▶ _Input rows_:
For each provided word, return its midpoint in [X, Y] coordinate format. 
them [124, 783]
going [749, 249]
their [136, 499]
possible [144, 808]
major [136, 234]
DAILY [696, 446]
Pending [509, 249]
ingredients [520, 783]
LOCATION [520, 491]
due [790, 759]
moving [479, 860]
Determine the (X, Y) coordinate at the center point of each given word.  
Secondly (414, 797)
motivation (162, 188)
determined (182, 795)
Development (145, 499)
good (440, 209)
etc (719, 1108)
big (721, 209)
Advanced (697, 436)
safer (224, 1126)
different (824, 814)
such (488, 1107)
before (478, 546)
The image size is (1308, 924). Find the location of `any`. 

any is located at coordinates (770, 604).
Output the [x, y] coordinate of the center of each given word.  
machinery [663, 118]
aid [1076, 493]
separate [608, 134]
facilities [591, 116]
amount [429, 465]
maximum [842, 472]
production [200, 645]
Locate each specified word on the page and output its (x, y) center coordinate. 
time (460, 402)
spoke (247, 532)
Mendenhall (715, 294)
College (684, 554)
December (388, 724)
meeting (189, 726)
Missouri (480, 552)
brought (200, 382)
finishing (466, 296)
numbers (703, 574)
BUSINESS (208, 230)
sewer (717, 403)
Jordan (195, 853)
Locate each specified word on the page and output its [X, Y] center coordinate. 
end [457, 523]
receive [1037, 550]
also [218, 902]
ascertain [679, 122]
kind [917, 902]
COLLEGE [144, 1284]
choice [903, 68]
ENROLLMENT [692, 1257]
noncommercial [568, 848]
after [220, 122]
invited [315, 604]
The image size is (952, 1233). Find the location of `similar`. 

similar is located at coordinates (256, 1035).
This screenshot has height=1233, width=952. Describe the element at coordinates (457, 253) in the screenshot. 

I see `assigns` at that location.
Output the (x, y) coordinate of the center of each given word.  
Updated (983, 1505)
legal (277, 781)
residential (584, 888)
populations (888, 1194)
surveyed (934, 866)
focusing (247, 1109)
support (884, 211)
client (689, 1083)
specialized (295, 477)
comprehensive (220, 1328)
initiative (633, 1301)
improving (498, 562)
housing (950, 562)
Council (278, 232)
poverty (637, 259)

▶ _What to produce_: Copy all of the data above, switching every "center coordinate" to "midpoint coordinate" and leaving everything else as it is.

▶ _Written solution_:
For each provided word, return its midpoint in [X, Y] coordinate format. 
them [124, 783]
going [749, 249]
their [136, 499]
possible [144, 808]
major [136, 234]
DAILY [696, 446]
Pending [509, 249]
ingredients [520, 783]
LOCATION [520, 491]
due [790, 759]
moving [479, 860]
Determine the (X, Y) coordinate at the center point of each given word.  
Secondly (414, 797)
motivation (162, 188)
determined (182, 795)
Development (145, 499)
good (440, 209)
etc (719, 1108)
big (721, 209)
Advanced (697, 436)
safer (224, 1126)
different (824, 814)
such (488, 1107)
before (478, 546)
The image size is (1308, 924). Find the location of `any`. 

any is located at coordinates (770, 604).
Output the [x, y] coordinate of the center of each given word.  
machinery [663, 118]
aid [1076, 493]
separate [608, 134]
facilities [591, 116]
amount [429, 465]
maximum [842, 472]
production [200, 645]
Locate each specified word on the page and output its (x, y) midpoint coordinate. 
time (460, 402)
spoke (247, 532)
Mendenhall (715, 294)
College (684, 554)
December (388, 724)
meeting (189, 726)
Missouri (480, 552)
brought (200, 382)
finishing (466, 296)
numbers (703, 574)
BUSINESS (208, 230)
sewer (717, 403)
Jordan (195, 853)
Locate each specified word on the page and output its [X, Y] midpoint coordinate. 
end [457, 523]
receive [1037, 550]
also [218, 902]
ascertain [679, 122]
kind [917, 902]
COLLEGE [144, 1284]
choice [903, 68]
ENROLLMENT [692, 1257]
noncommercial [568, 848]
after [220, 122]
invited [315, 604]
The image size is (952, 1233). Find the location of `similar`. 

similar is located at coordinates (256, 1035).
This screenshot has height=1233, width=952. Describe the element at coordinates (457, 253) in the screenshot. 

I see `assigns` at that location.
Output the (x, y) coordinate of the center of each given word.  
Updated (983, 1505)
legal (277, 781)
residential (584, 888)
populations (888, 1194)
surveyed (934, 866)
focusing (247, 1109)
support (884, 211)
client (689, 1083)
specialized (295, 477)
comprehensive (220, 1328)
initiative (633, 1301)
improving (498, 562)
housing (950, 562)
Council (278, 232)
poverty (637, 259)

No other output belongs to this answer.